= Prompt =
In the listing that follows, locate the line containing "Select the Ro.44" and the line containing "Given: Uncheck the Title checkbox". Retype exactly those two lines and every line between them, and nothing more.
□ □ □ □ □ □ □
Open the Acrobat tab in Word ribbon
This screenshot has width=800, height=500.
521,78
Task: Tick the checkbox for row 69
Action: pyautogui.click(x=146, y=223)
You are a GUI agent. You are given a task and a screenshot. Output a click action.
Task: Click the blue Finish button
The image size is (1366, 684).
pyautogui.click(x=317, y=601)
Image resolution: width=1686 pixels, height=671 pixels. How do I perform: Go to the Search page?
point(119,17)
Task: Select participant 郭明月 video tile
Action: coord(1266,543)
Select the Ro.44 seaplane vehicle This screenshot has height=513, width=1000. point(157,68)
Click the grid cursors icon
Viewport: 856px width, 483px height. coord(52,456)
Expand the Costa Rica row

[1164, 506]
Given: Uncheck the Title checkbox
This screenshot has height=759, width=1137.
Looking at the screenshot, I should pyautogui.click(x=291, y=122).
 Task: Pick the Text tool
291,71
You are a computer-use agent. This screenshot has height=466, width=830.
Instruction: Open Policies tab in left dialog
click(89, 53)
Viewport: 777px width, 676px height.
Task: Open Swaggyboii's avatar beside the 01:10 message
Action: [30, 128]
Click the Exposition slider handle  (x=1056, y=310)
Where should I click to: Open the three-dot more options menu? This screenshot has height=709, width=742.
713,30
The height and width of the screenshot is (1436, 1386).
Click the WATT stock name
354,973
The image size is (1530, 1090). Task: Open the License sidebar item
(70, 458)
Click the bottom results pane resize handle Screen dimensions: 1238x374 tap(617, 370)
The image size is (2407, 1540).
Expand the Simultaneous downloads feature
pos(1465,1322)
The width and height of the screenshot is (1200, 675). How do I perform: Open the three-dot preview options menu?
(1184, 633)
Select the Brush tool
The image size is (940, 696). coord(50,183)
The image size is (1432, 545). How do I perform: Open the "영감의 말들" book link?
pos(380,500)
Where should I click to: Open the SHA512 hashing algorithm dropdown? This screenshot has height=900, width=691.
□ □ □ □ □ □ □
= Solution =
Select the Ro.44 seaplane vehicle This screenshot has height=513, width=1000. point(157,68)
Click the grid cursors icon
Viewport: 856px width, 483px height. coord(52,456)
Expand the Costa Rica row

[1164, 506]
Given: Uncheck the Title checkbox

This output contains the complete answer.